The deal expands the value of the Cadbury owner’s snack bar business to more than $1bn following previous complementary takeovers of performance nutrition brand Grenade in the UK, US refrigerated snacking player Perfect Snacks and Australian premium biscuit and cracker maker Gourmet Food Holdings.
Mondelez said the latest acquisition advanced the strategy to reshape its portfolio to sustain higher long-term growth as consumers continue to seek out healthier alternatives to traditional chocolate bars.
California-headquartered Clif Bar & Company makes the Clif, Clif Kid and Luna brands from factories in Idaho and Indiana.
Its Clif bars are available across the UK in the Big Four supermarkets, as well as health food and outdoor retailers.
Mondelez will continue to operate Clif from its current headquarters, “nuturing its entrepreneurial spirit and maintaining the brand’s purpose and authenticity”.
CEO Dirk Van de Put said: “This transaction further advances our ambition to lead the future of snacking by winning in chocolate, biscuits and baked snacks as we continue to scale our high-growth snack bar business.
“As a leader and innovator in well-being and sustainable snacking in the US, Clif Bar & Company embodies our purpose to ‘empower people to snack right’ and we look forward to advancing this important work with Clif’s committed colleagues in the years ahead.”

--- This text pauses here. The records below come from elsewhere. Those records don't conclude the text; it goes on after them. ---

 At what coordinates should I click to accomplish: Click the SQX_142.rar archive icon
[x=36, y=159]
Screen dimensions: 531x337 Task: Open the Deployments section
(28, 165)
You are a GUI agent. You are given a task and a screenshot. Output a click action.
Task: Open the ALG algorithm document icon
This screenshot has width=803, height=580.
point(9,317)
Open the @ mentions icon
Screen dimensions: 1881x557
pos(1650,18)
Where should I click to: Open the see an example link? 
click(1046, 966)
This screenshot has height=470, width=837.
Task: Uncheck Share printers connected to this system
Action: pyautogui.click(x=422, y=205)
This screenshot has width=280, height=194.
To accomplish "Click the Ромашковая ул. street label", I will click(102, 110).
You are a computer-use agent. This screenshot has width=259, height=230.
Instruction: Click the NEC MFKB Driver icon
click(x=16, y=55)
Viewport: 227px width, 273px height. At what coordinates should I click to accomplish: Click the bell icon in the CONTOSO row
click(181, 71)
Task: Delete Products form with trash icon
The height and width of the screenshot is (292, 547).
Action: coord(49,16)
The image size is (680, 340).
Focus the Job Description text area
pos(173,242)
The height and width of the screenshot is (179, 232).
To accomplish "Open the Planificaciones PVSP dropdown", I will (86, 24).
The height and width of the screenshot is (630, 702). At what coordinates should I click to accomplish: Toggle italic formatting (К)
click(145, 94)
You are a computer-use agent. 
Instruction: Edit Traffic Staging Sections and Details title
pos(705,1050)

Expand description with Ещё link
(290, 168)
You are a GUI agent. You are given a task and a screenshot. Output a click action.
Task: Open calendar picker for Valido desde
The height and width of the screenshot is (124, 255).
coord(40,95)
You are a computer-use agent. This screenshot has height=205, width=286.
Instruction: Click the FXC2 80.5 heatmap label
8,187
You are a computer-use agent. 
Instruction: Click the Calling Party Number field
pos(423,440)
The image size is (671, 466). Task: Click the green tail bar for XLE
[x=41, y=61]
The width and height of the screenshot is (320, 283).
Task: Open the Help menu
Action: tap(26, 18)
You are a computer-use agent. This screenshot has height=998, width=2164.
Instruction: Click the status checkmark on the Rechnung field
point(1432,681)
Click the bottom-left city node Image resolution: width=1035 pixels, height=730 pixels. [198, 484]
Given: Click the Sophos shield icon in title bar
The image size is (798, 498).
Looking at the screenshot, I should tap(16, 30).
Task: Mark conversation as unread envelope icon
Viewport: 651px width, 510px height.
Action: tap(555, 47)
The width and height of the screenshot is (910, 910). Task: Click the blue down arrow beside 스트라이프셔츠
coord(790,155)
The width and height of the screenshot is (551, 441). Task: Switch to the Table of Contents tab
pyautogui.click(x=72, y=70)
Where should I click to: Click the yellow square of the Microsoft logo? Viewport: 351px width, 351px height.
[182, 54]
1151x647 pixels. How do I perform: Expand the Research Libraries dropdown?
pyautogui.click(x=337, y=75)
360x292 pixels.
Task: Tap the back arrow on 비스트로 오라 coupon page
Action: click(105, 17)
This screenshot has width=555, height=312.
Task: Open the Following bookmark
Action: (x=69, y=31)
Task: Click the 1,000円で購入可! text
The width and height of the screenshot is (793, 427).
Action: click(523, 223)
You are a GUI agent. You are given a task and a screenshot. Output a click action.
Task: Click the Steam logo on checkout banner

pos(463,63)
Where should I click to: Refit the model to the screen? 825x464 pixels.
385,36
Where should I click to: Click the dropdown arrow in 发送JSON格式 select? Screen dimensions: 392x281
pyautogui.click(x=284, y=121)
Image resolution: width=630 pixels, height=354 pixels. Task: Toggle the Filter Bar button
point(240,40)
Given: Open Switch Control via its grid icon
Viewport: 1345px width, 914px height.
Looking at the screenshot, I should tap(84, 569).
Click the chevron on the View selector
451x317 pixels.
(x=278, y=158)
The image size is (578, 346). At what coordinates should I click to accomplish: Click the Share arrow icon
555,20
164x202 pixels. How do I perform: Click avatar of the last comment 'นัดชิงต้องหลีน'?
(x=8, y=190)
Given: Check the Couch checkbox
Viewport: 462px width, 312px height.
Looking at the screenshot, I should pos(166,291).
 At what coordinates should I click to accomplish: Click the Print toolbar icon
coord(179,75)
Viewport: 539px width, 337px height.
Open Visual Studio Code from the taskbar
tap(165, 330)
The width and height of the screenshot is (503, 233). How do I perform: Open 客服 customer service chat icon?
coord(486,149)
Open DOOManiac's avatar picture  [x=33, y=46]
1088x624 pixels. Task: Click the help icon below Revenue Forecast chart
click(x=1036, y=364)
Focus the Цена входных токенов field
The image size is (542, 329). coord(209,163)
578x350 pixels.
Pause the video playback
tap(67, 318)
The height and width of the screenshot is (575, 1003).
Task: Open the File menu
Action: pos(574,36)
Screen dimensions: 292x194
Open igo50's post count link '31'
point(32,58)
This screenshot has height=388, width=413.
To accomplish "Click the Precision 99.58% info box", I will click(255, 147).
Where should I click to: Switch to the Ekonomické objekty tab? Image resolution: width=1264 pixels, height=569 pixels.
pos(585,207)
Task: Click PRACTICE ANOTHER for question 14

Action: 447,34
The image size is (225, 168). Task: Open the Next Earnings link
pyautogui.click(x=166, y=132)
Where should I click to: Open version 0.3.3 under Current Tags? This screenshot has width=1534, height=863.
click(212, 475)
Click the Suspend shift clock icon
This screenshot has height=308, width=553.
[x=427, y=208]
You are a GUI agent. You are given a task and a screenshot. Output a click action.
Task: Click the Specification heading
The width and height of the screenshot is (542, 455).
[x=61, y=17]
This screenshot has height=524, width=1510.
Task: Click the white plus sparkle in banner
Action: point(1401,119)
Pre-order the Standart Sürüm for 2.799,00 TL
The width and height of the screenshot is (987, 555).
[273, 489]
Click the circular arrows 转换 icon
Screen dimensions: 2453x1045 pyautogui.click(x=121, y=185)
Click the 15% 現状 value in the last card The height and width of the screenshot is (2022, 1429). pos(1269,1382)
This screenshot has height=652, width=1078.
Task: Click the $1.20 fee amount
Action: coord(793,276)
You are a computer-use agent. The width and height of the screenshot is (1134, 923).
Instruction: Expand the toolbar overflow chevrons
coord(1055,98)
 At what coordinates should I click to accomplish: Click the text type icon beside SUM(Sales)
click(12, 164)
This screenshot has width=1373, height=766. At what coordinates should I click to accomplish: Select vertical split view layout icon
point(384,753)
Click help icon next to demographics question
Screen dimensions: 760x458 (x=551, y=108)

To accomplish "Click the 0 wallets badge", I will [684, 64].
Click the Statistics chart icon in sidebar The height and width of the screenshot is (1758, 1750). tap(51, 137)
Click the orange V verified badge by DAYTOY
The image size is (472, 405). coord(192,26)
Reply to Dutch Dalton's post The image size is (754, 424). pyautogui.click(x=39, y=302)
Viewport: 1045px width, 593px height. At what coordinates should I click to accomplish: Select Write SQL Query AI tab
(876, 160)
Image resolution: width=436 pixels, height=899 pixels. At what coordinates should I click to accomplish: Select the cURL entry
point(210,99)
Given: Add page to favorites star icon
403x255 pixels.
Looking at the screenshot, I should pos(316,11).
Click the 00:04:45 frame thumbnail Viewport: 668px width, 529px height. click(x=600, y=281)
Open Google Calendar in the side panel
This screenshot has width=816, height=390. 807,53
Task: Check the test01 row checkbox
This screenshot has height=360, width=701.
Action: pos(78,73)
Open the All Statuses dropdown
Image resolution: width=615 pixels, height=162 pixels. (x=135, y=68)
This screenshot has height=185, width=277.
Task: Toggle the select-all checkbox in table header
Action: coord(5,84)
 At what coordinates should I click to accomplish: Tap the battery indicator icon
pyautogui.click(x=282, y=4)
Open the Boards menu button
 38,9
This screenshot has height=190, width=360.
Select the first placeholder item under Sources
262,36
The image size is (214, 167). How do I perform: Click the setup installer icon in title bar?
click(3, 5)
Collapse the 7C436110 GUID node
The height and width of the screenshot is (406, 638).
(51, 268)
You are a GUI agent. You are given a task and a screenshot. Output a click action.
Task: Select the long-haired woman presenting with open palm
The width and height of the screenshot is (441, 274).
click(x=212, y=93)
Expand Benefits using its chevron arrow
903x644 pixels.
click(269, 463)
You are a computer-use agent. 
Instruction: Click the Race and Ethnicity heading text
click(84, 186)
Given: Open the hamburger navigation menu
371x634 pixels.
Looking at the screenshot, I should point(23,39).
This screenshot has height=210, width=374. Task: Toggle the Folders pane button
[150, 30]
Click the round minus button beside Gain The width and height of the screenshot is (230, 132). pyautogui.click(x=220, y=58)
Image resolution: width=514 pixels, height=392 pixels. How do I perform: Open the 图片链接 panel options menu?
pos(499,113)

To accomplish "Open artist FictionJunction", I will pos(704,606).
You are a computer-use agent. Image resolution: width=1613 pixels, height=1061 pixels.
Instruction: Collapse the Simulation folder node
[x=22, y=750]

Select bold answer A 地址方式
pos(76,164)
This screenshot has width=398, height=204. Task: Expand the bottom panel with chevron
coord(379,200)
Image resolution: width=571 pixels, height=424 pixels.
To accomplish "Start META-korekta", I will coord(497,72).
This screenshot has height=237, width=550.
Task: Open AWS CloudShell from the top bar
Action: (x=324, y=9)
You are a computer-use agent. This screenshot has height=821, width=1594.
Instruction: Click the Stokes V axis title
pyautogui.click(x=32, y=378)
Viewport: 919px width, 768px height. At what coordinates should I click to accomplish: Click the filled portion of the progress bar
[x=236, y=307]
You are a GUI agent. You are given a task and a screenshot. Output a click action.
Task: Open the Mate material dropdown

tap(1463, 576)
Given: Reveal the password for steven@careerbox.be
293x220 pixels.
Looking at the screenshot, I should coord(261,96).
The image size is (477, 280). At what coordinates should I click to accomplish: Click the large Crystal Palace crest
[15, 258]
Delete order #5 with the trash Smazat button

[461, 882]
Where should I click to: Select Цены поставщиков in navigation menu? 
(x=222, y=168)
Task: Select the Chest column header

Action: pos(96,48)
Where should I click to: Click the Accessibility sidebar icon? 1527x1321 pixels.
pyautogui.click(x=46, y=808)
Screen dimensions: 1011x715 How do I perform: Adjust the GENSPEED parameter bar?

Clif CEO Sally Grimes added that Mondelez was the “right partner at the right time” to support the business in its next stage of growth.
“Our purposes and cultures are aligned and being part of a global snacking company with broad product offerings can help us accelerate our growth while staying true to our deeply ingrained ‘Five Aspirations’ - sustaining our people, planet, community, business, and brands - five bottom lines that have grounded our company since its founding and will remain our North Star going forward.”
Mondelez expected the deal to enhance its top line by year two while creating cost synergies as the group used its scale to expand Clif’s distribution to reach new customers and channels in the US.